→ **YOUR OBJECTIVE**
What do the lines say from the start of the entries through the one containing "This screenshot has height=869, width=1920."? Repeat them exactly.

====== MATERIAL TO PROCESS

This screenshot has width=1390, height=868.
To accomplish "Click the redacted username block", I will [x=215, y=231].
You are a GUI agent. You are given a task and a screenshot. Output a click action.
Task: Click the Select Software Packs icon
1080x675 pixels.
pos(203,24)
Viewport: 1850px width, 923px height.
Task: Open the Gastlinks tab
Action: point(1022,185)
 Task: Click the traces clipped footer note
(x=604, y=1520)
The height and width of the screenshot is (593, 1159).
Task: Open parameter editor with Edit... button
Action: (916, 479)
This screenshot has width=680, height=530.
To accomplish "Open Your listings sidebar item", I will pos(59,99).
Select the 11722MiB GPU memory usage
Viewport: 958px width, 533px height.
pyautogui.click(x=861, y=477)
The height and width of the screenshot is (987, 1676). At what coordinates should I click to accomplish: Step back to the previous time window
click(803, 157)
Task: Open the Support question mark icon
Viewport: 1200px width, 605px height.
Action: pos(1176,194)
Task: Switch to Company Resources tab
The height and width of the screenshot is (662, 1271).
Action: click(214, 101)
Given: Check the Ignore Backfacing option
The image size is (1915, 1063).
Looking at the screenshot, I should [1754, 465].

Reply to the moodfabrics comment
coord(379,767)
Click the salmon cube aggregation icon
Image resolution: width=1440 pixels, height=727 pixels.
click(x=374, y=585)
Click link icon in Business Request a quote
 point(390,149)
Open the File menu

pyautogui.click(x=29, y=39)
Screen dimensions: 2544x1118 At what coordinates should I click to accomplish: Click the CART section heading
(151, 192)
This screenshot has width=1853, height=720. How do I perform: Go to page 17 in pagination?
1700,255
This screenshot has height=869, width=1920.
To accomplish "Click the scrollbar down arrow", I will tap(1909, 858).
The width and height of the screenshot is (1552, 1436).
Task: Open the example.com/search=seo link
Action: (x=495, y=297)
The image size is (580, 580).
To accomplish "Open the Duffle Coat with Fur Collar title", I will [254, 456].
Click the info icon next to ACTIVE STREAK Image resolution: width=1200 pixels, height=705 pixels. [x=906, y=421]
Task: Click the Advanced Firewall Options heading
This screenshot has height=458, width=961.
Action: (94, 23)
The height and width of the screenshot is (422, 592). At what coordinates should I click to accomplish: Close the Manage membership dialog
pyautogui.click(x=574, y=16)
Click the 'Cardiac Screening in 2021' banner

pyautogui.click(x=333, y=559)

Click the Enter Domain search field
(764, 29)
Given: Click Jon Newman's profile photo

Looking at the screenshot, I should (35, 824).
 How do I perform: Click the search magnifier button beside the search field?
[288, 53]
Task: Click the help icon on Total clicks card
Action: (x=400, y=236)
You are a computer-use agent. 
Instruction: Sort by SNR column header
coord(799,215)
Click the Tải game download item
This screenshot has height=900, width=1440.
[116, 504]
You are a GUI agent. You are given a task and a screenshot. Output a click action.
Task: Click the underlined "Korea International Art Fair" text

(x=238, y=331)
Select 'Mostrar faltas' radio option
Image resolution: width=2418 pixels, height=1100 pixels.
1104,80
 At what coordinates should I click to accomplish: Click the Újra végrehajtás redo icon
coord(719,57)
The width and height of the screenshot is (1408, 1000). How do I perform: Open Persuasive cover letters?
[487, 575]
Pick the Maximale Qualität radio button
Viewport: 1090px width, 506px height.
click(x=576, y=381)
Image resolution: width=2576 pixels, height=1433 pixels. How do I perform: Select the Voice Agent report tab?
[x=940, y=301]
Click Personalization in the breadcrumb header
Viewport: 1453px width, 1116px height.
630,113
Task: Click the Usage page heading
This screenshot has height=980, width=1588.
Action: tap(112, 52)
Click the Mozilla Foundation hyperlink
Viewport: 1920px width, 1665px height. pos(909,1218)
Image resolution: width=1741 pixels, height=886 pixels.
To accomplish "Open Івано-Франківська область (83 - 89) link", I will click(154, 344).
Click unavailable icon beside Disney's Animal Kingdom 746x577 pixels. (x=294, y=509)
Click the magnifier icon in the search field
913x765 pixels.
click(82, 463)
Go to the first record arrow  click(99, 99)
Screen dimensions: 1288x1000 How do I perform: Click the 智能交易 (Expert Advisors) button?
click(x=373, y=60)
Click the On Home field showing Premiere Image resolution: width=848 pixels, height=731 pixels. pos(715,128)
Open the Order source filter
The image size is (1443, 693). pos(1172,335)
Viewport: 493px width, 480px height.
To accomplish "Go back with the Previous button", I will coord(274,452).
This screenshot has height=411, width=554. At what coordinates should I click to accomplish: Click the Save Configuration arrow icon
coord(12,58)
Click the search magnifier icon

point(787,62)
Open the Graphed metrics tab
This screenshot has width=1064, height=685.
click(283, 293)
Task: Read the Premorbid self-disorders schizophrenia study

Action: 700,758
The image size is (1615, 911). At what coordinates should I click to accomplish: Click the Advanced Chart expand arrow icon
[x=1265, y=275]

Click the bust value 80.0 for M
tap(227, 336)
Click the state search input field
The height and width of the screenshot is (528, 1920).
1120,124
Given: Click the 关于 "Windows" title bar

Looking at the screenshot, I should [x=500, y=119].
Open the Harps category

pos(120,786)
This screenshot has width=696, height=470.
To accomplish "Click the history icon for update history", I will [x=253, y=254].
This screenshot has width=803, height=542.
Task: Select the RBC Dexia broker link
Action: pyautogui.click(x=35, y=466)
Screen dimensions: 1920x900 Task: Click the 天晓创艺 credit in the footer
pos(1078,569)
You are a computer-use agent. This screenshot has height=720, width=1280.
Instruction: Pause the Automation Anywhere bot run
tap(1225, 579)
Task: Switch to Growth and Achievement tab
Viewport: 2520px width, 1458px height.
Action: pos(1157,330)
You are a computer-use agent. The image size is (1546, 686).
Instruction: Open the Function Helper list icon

============

→ **ANSWER BELOW**
This screenshot has width=1390, height=868.
To accomplish "Click the redacted username block", I will [x=215, y=231].
You are a GUI agent. You are given a task and a screenshot. Output a click action.
Task: Click the Select Software Packs icon
1080x675 pixels.
pos(203,24)
Viewport: 1850px width, 923px height.
Task: Open the Gastlinks tab
Action: point(1022,185)
 Task: Click the traces clipped footer note
(x=604, y=1520)
The height and width of the screenshot is (593, 1159).
Task: Open parameter editor with Edit... button
Action: (916, 479)
This screenshot has width=680, height=530.
To accomplish "Open Your listings sidebar item", I will pos(59,99).
Select the 11722MiB GPU memory usage
Viewport: 958px width, 533px height.
pyautogui.click(x=861, y=477)
The height and width of the screenshot is (987, 1676). At what coordinates should I click to accomplish: Step back to the previous time window
click(803, 157)
Task: Open the Support question mark icon
Viewport: 1200px width, 605px height.
Action: pos(1176,194)
Task: Switch to Company Resources tab
The height and width of the screenshot is (662, 1271).
Action: click(214, 101)
Given: Check the Ignore Backfacing option
The image size is (1915, 1063).
Looking at the screenshot, I should [1754, 465].

Reply to the moodfabrics comment
coord(379,767)
Click the salmon cube aggregation icon
Image resolution: width=1440 pixels, height=727 pixels.
click(x=374, y=585)
Click link icon in Business Request a quote
 point(390,149)
Open the File menu

pyautogui.click(x=29, y=39)
Screen dimensions: 2544x1118 At what coordinates should I click to accomplish: Click the CART section heading
(151, 192)
This screenshot has width=1853, height=720. How do I perform: Go to page 17 in pagination?
1700,255
This screenshot has height=869, width=1920.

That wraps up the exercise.